A spherical lander opens its petals and sets to work on an asteroid
in this illustration. In the distance, a carrier spacecraft deploys more
of the soccer-ball-sized probes. Ball Aerospace and Technologies Corp.
The group suggests a standardized, spherical landing probe about 11.8 inches (300 millimeters) across — slightly smaller than a soccer ball — with a mass of about 26 pounds (12 kilograms). The probe would supply a basic suite of spacecraft functions — such as battery power, thrusters, data management, and communication with an orbiting spacecraft — to support different science payloads up to about 8 pounds (3.5 kg).
Here's how it might work. An orbiting carrier spacecraft drops one or more probes at interesting locations on an asteroid or comet. The probes fall from a height of 22 miles (36 kilometers) for nearly 3 hours and strike the surface. The impact itself would allow onboard accelerometers to measure surface properties, and seismic instruments could measure the impacts of additional probes.
After touchdown, the probe's shell opens up and three hinged petals deploy. No matter what the spacecraft's landing orientation, opening the petals guarantees the probe will upright itself into its operational position.
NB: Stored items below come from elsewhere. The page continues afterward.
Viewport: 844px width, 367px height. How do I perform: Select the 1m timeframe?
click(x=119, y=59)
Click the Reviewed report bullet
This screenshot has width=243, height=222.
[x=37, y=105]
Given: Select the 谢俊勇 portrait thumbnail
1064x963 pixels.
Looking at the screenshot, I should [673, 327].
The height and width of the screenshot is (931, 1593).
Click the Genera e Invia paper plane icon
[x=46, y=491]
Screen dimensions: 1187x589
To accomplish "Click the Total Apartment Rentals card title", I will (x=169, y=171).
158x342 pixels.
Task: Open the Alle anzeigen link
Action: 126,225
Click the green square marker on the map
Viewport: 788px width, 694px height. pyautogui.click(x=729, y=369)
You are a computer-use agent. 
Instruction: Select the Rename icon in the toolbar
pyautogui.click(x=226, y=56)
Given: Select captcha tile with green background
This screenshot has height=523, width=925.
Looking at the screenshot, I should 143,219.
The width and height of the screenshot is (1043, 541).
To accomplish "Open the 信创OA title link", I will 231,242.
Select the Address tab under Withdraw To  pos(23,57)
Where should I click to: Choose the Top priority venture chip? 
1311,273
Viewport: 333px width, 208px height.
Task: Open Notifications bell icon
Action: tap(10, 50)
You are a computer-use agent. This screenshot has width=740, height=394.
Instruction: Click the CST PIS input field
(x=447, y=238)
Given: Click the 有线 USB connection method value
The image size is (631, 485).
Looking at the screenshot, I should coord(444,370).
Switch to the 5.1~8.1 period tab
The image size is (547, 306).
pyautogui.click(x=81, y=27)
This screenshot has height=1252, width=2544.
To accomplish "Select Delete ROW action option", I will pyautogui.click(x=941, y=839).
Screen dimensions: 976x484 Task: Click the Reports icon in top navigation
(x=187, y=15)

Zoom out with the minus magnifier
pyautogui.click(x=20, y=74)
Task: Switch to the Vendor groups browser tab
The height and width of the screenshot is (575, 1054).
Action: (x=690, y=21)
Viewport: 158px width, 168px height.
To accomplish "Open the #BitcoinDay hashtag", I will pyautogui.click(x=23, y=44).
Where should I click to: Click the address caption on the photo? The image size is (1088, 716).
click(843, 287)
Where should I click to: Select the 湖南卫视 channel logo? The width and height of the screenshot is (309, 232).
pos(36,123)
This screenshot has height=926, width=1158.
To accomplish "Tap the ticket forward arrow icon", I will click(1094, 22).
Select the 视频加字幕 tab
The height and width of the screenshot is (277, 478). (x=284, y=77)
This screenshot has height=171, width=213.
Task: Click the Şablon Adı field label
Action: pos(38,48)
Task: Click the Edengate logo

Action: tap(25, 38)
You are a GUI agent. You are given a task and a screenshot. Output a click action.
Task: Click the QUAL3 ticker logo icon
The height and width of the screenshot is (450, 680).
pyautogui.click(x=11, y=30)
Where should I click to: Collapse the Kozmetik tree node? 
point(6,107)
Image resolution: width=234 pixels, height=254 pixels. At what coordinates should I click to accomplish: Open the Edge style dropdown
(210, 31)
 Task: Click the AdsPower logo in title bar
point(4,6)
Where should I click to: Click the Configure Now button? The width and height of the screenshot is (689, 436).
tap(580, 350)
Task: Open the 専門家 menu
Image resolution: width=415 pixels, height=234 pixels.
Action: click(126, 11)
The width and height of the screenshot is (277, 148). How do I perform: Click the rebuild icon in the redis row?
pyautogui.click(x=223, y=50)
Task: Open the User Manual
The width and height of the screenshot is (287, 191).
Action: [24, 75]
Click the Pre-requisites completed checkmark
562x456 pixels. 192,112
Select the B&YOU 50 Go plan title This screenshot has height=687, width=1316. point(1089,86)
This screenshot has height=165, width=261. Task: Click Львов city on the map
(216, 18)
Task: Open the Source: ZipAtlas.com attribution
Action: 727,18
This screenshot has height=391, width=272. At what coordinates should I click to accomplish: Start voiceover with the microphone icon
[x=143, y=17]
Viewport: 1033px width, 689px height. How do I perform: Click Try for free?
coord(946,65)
All of the experiments reside in a central equipment stack. A camera might then acquire a 360° wraparound image of the landing site, and instruments like an X-ray spectrometer could determine the chemical content of the surface.
After returning half a gigabyte of science data to the orbiting spacecraft, the probe could use cold-gas thrusters to kick itself into a 5-minute flight to explore a new locale. It would then close up its petals and re-impact the surface. This way, a single probe could explore several sites. When the probe's battery power dwindles, the orbiting spacecraft could trigger explosives on the probe to blast a crater, reveal the subsurface, and generate seismic waves any sister probes could detect.
Ebbets says there are many asteroid candidates available to such a mission. Launched on a Delta II rocket, spacecraft could reach these targets in 1 to 3 years. And, he says, the costs fall comfortably within the cap of NASA's Discovery-class missions.